Property from the Estate of Harrison Eddins, Jr.

Raymond Jonson

Oil No. 9

Session begins in

May 20, 03:00 PM GMT

Estimate

30,000 - 50,000 USD

Bid

25,000 USD

Lot Details

Description

Property from the Estate of Harrison Eddins, Jr. 

Raymond Jonson

1891 - 1982


Oil No. 9

incised Jonson and dated 41 (lower right); dated 7/25 1941 (on the stretcher); dated 1941- and titled (on the tacking edge)

oil on canvas

28 by 16 ⅛ in.

71.1 by 40.6 cm.

Executed on 25 July 1941.

Ed Garman, Taos, New Mexico and San Francisco

Martin Diamond Fine Arts, New York

Acquired from the above in 1984 by the late owner

A leading figure in the Transcendental Painting Group, Raymond Jonson was a pioneer in American abstract painting who devoted himself to exploring the spiritual in art. Jonson’s development as an artist was strongly influenced by the Chicago Armory Show in 1913, particularly the avant-garde works of Wassily Kandinsky. After attending the Chicago Academy of Fine Arts and the Art Institute of Chicago, Jonson gained an international reputation for his minimal and experimental stage design work as Art Director at Chicago Little Theatre from 1912-1917. Jonson moved to New Mexico in 1927, where he tirelessly advocated for modernism through teaching and organizing exhibitions. He painted increasingly abstract landscapes until he developed a signature geometric style, producing rhythmic, sculpturally modeled works, often featuring biomorphic, abstracted forms.


In 1938 he co-founded the Transcendental Painting Group of abstract artists with Emil Bisttram with the aim of defending, validating and promoting abstract art. Other members of the group included Agnes Pelton, Florence Miller Pierce, William Lumpkin and Dane Rudhyar. Jonson began to teach at the University of New Mexico full-time in 1950, living in the Jonson Gallery—a studio, residence, and exhibition space that he designed for his work and for other artists who shared his dedication to spiritual, nonobjective art.

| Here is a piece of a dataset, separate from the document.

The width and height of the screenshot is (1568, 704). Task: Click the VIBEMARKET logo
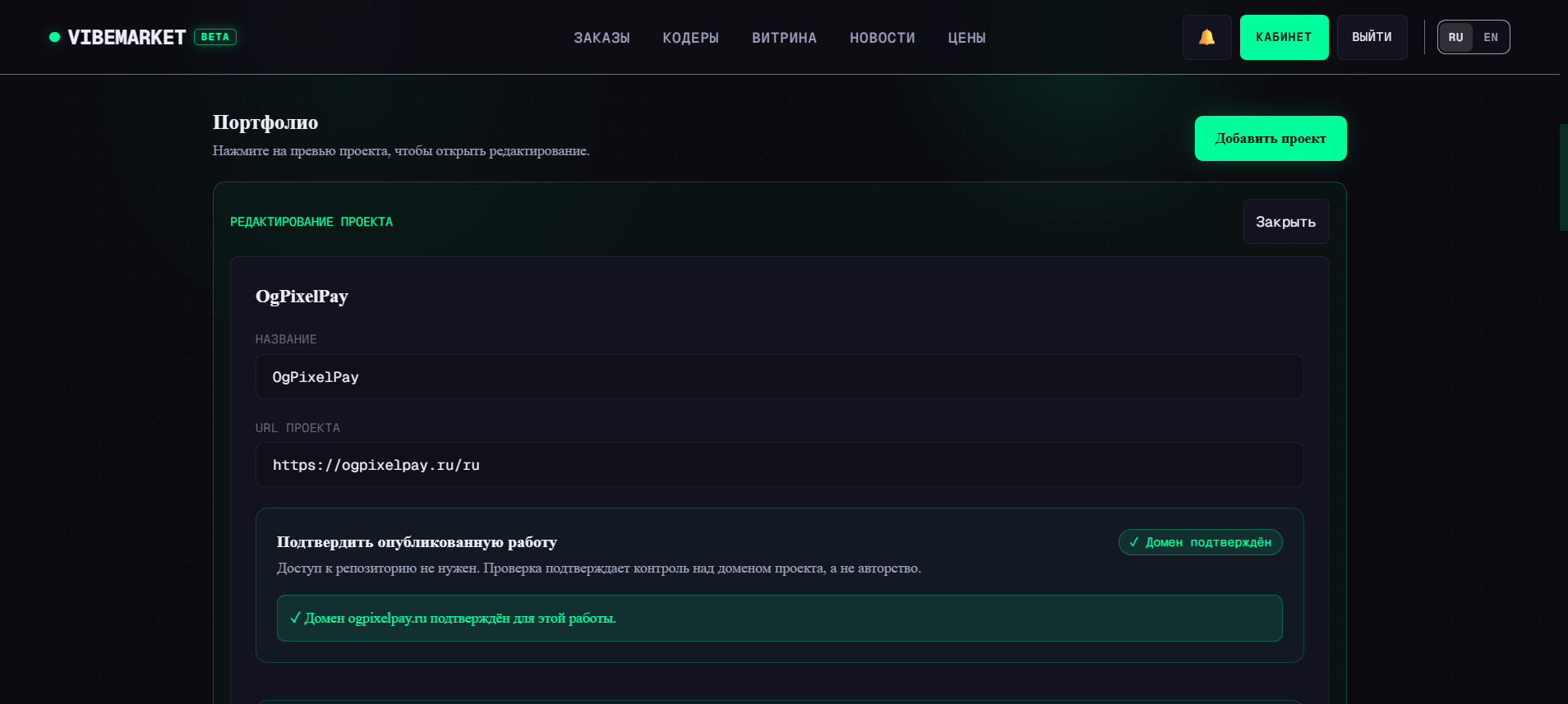point(127,37)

He continued to paint and exhibited widely throughout the United States until his death in 1982.


Throughout his career, Jonson devoted himself to the goal of achieving visual harmony through what he called “unifying principle,” in which a successful painting embodied his emotional, intellectual, and physical experiences, and exhibited a high degree of craftsmanship. He believed that the attainment of this ideal was possible only through abstraction. It is not solely Raymond Jonson’s work which makes him noteworthy, but his contributions to art as an innovator, teacher, curator and mentor.